Midnight Sky è due film in uno, ma né l’uno né l’altro è buono



Da Wired.it :

Da oggi su Netflix, c’è l’ultimo lavoro da regista e attore di George Clooney. Che ruba da tutta la fantascienza recente, ma non riesce a farne un’opera davvero coerente. Peccato!

Che cosa sia successo alla Terra non ce lo vogliono dire, non è proprio tra gli interessi di Midnight Sky di George Clooney. Quando finalmente sembreranno volerne parlare, arriverà un ironico disturbo radio a impedire la comprensione delle parole. Non è veramente importante come mai il pianeta sia diventato inabitabile, e gli ultimi abitanti si siano rifugiati in Antartide prima di prendere e partire nella prima scena, è importante invece che l’ultimo uomo rimasto, malato terminale e quindi senza interesse per la fuga ma con una ragione per restare, dice che è stata colpa nostra: “Ci sono stati dei problemi con dei calcoli e alcuni errori”.

Midnight Sky è un film di fantascienza e sopravvivenza che attinge a tantissimi altri titoli venuti prima di lui (ma soprattutto il romanzo La distanza tra le stelle) per raccontare una storia di esplorazione, scoperta e fiducia e sfiducia nella scienza. Quello che ha reso il pianeta inabitabile (un po’ in stile Snowpiercer) è anche ciò che ha consentito la scoperta di K-23, un altro pianeta perfetto per la razza umana, tutto da colonizzare e già in parte esplorato da un’astronave ora in rotta di ritorno verso la Terra ma ignara degli eventi che l’hanno resa inabitabile. L’astronave e il suo equipaggio costituiscono almeno metà di questo film, che salta tra il barbuto Clooney tra le nevi dell’Artico e Felicity Jones incinta nello spazio.

Quindi, se da un lato Midnight Sky è un postapocalittico con Clooney solitario che gira per l’Artico a bordo di una motoslitta, temendo di incontrare sopravvissuti pericolosi o animali, e con una bambina, trovata nella base quando ormai tutti sono partiti e nessuno può tornare a prenderla, con la quale instaurerà un rapporto simil-paterno in stile The Last of Us; dall’altro, invece, è un film di spazio che rubacchia da Gravity qualche scena di suspense nel vuoto e racconta di una rotta di ritorno. L’attesa è tutta per l’incrocio di queste due storie, come avverrà e a che cosa porterà. La brutta notizia è che arriverà tardissimo e sarà comunque un buco nell’acqua.
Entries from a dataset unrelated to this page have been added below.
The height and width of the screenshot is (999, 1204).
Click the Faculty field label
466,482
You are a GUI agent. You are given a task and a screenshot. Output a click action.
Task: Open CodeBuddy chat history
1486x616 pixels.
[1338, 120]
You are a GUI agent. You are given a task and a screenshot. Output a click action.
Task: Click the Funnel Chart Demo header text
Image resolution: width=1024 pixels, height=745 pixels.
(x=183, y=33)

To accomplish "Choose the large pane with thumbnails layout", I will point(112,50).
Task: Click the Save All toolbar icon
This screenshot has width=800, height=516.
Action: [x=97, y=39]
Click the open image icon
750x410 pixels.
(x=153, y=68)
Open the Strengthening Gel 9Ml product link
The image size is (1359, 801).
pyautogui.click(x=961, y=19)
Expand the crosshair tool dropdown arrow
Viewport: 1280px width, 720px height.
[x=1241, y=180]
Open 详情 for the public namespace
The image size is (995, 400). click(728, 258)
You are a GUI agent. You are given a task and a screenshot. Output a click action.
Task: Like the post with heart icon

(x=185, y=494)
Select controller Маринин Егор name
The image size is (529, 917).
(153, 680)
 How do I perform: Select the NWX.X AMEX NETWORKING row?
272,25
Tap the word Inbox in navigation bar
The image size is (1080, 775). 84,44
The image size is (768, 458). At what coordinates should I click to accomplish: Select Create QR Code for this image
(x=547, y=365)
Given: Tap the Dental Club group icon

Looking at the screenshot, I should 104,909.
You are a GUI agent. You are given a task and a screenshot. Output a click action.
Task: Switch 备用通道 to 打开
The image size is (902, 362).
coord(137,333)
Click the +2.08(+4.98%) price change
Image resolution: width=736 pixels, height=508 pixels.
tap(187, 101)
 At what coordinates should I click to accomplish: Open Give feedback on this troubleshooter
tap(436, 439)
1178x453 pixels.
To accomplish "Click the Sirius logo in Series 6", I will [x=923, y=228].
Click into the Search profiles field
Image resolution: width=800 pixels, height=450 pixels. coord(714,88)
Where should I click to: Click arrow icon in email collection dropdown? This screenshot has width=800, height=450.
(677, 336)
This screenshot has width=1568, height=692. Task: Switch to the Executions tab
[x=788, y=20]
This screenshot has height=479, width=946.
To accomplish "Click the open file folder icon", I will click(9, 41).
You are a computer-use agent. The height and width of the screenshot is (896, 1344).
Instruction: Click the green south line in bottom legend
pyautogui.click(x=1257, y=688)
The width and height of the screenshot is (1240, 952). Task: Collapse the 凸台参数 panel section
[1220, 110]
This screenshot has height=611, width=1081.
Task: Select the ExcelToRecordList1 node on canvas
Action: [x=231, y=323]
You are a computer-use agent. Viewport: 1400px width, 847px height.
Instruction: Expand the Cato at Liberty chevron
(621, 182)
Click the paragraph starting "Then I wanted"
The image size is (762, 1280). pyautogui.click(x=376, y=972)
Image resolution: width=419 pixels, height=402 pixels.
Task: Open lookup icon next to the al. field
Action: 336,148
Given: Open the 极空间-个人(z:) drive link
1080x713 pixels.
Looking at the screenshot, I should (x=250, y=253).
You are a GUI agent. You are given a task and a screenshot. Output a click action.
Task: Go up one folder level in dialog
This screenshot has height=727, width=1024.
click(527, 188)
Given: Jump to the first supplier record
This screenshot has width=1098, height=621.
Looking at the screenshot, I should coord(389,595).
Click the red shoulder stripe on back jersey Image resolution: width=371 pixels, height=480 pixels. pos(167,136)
Con questo film George Clooney sembra voler esplorare un territorio per lui sconosciuto, quello del cinema di genere d’autore, rarefatto e molto leggero, in cui l’avventura è presente, ma è sempre finalizzata a un’idea più alta di rapporto tra l’uomo e le conseguenze delle proprie azioni. Solo che i dettagli dell’intreccio non si incastrano mai bene, una gravidanza e una bambina muta sulla Terra, un decesso e poi un incidente quasi letale nell’Artico hanno la ferma intenzione di suggerire di più, però non riescono a far altro che puntare il dito, senza dire davvero niente. Solo nel finale, in un grido solitario di autorialità, la pellicola spiattellerà un clamoroso colpo di scena nella speranza di fare in poco quel che non è riuscito a fare fino ad allora. Inutile dire che non ci riesce, è troppo tardi e il colpo di scena suona quasi una beffa dopo tutto l’investimento emotivo chiesto fino a quel punto.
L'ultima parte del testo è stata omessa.